Он был мертв. А сейчас он... нежив.
— Нет. — Он отстраняется, в ужасе, в сожалении, в стыде. Ему стыдно перед командиром, что таким его нашла, что ради него весь этот путь проделала. Ему стыдно, что он мало того, что свой долг не выполнил, не смог защитить ее, прямую свою работу делая, так еще и после смерти служил... мальчишке. Он служил мальчишке. Да, Натанос был подданным Лордерона, но до короля и его мелкого отпрыска ему не было никакого дела, как и им собственно до какого-то обедневшего следопыта с самой окраины — это казалось честным. И гадким одновременно, что в конечном итоге его призвали к служению своей короны насильным способом. — Нет... — Он опускает взгляд вниз и видит изломанный труп лошади — ноги передние переломаны, кости торчат, на исхудавшей от изнеможения морде дичайший ужас, а стеклянные глаза в пасмурно-грязное небо направлены и отражают в себе густые желтые облака; в животе дыра, из которой внутренности вывалились прямо на землю, вокруг которых мухи дикой черной стаей собрались и следы зубов — человеческих зубов — Натанос в ужасе руки свои поднимает и осознает ЧТО он делал, пока его не окликнули. Во рту вкус гнили, вкус свернувшейся крови. — Нет... — Он оборачивается к Сильване. Зачем... зачем она пришла сюда? Зачем вырвала из этого коматозного состояния? Что это за пытка, что за издевательство. Он делает шаг назад и еще один, а затем еще, разворачиваясь. В голове лишь одно — убежать, забиться в самую темную щель и выть там раненным и издыхающим зверем в надежде, что кто-нибудь его пожалеет и наконец прикончит. Ноги не слушаются и он опирается на руки, тонкие и ломкие, на четвереньках бежать оказывается намного быстрее, худая спина выгибается, позвоночник хрустит и ломается, хотя какая разница.
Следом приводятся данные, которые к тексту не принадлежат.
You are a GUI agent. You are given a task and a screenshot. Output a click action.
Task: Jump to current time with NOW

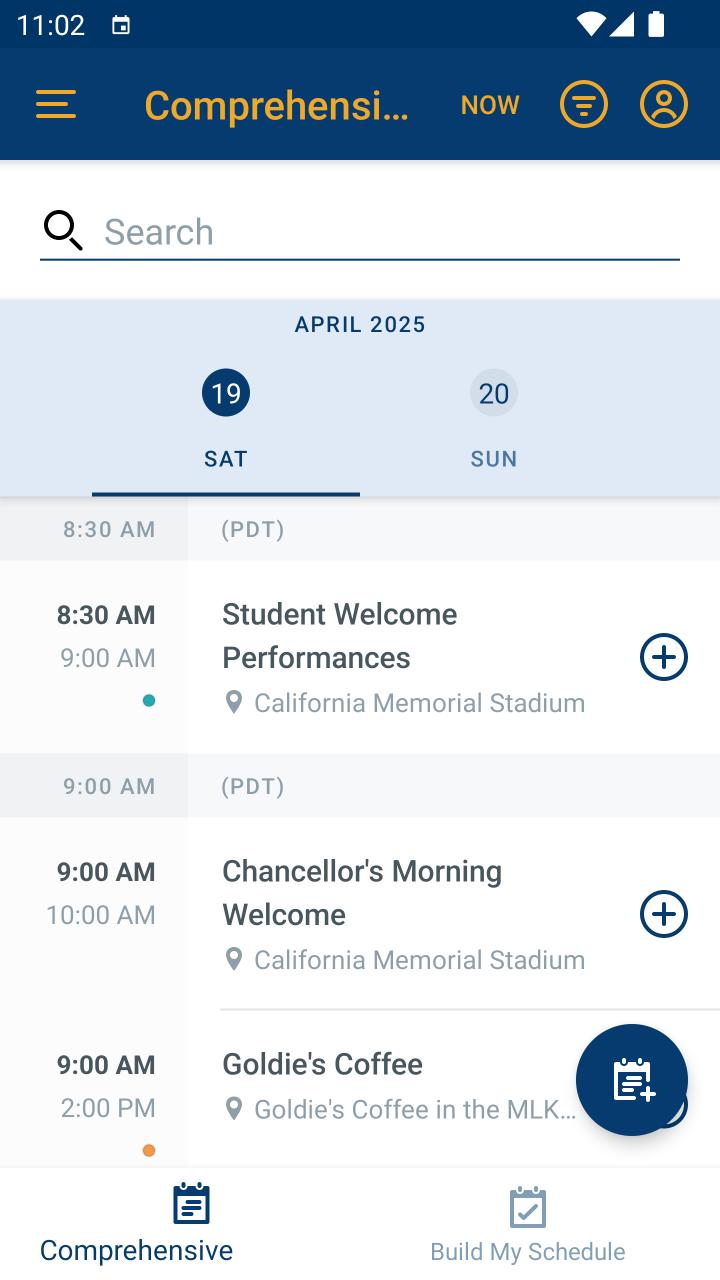[x=490, y=105]
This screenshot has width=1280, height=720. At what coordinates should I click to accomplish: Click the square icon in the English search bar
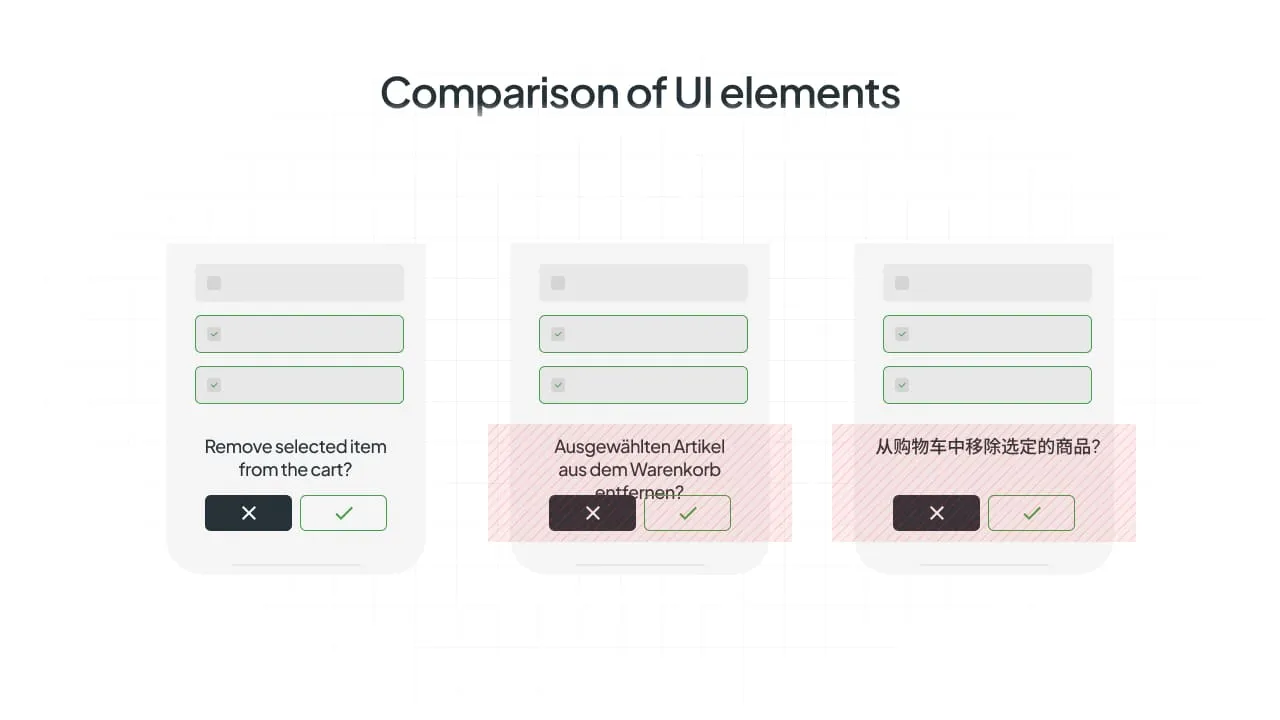[x=212, y=283]
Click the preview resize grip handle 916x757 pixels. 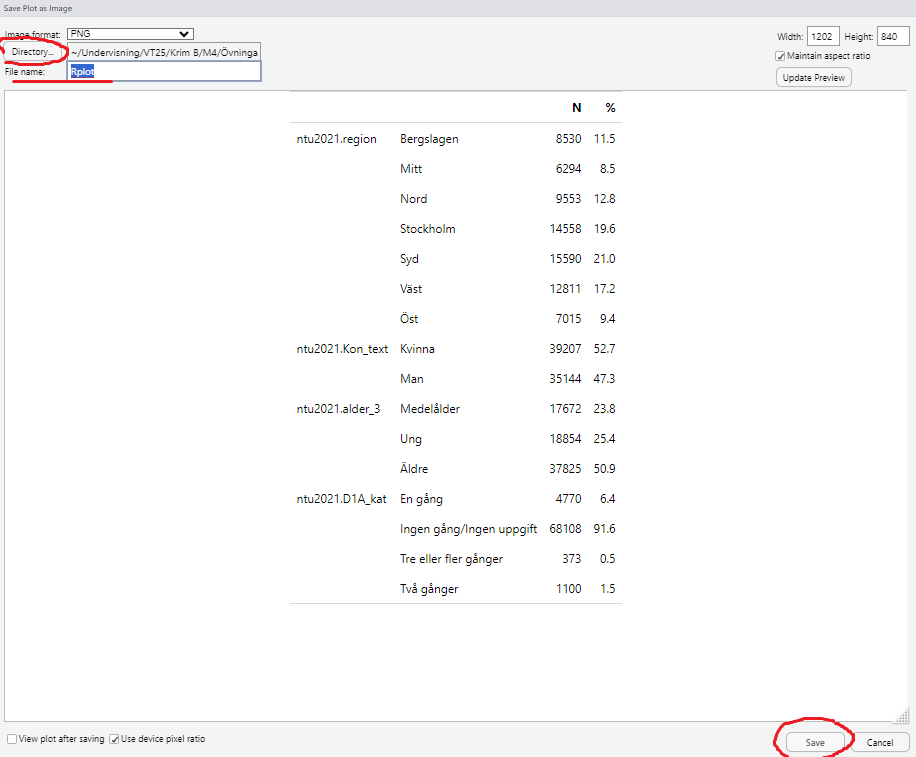(901, 714)
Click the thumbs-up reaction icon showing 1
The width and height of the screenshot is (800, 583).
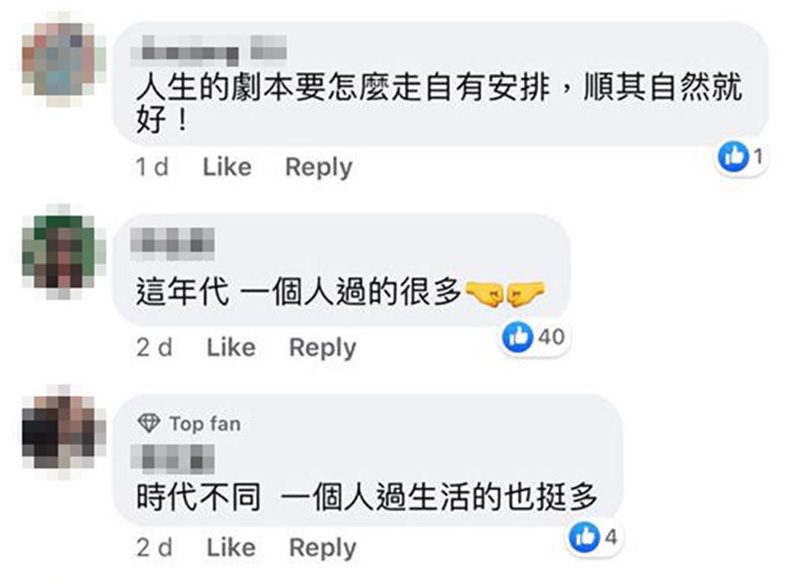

Под руками мутное, липкое, Натанос осознает, что к озеру прибежал. То глубокое, темноватое, что в его воспоминаниях по берегу осокой везде поросло, сейчас голым было, вдоль выжженной земли, а на кромке воды разлилось черное и склизкое масло, что поверхность в зеркало преображало. Он аккуратно к нему подходит, словно к дикому зверю, которое следует приручить. Он вообще дикое приручать не особо любил, к чему волю свободного ломать, куда как лучше с младенчества взрастить, выходить, чтобы лицо твое на всю оставшуюся жизнь отпечаталось не жестокими побоями и муштрой, а привязкой, привычкой. Он на колени на берегу опускается, склоняясь вниз.
На него смотрит нечто, чьи щеки давно ввалились, обтягивая свисающую челюсть, которую уже ничто не держит, обнажая зубы черные, меж которых застряло подгнивающее мясо и черная кровь по рту и наполовину вылезшей бороде сочится. Глаза белесые абсолютно, мутные, как у трупа — да он и есть труп — смотрят прямо в воду. Волосы тоже вылезли, а остатки их серо-седыми стали, это можно было проглядеть там, где грязи на них не прилипло и крови.
На него смотрело чудовище. На него смотрел он сам.
Натанос ревет диким воем, так псы в псарне воют, когда одного из своих теряют, долго, протяжно, он руками в воду забирается, и пальцами цепляя, грязной водой с себя пытаясь смыть все то, что на нем налипло, головой прямо в мутную воду опускаясь и растирая до изнеможения. Плевать, что вода грязная, что на ней запах масла горючего, лишь бы отмыться от этого кошмара. Он не выдерживает, бьет руками по воде, по отражению, что в нем все никак не хочет растворяться и верить не хочет. Колотит, словно своего самого злейшего врага, злобное существо, жуткого монстра. Таких монстров он по шкафам Стефана искал поздно вечером, когда мальчик спать боялся в темноте одному оставаться; ему бы рыкнуть что-то из разряда, что рыцари ничего не боятся, да и он не должен, но вместо этого лез в шкаф невидимого врага прогонять и потом как герой вылезать обратно. Он отослал Стефана к дальним родственникам, когда вся эта шумиха со странной паникой после возвращения Артаса началась и ему оставалось лишь надеяться, что брата вывезли раньше, чем...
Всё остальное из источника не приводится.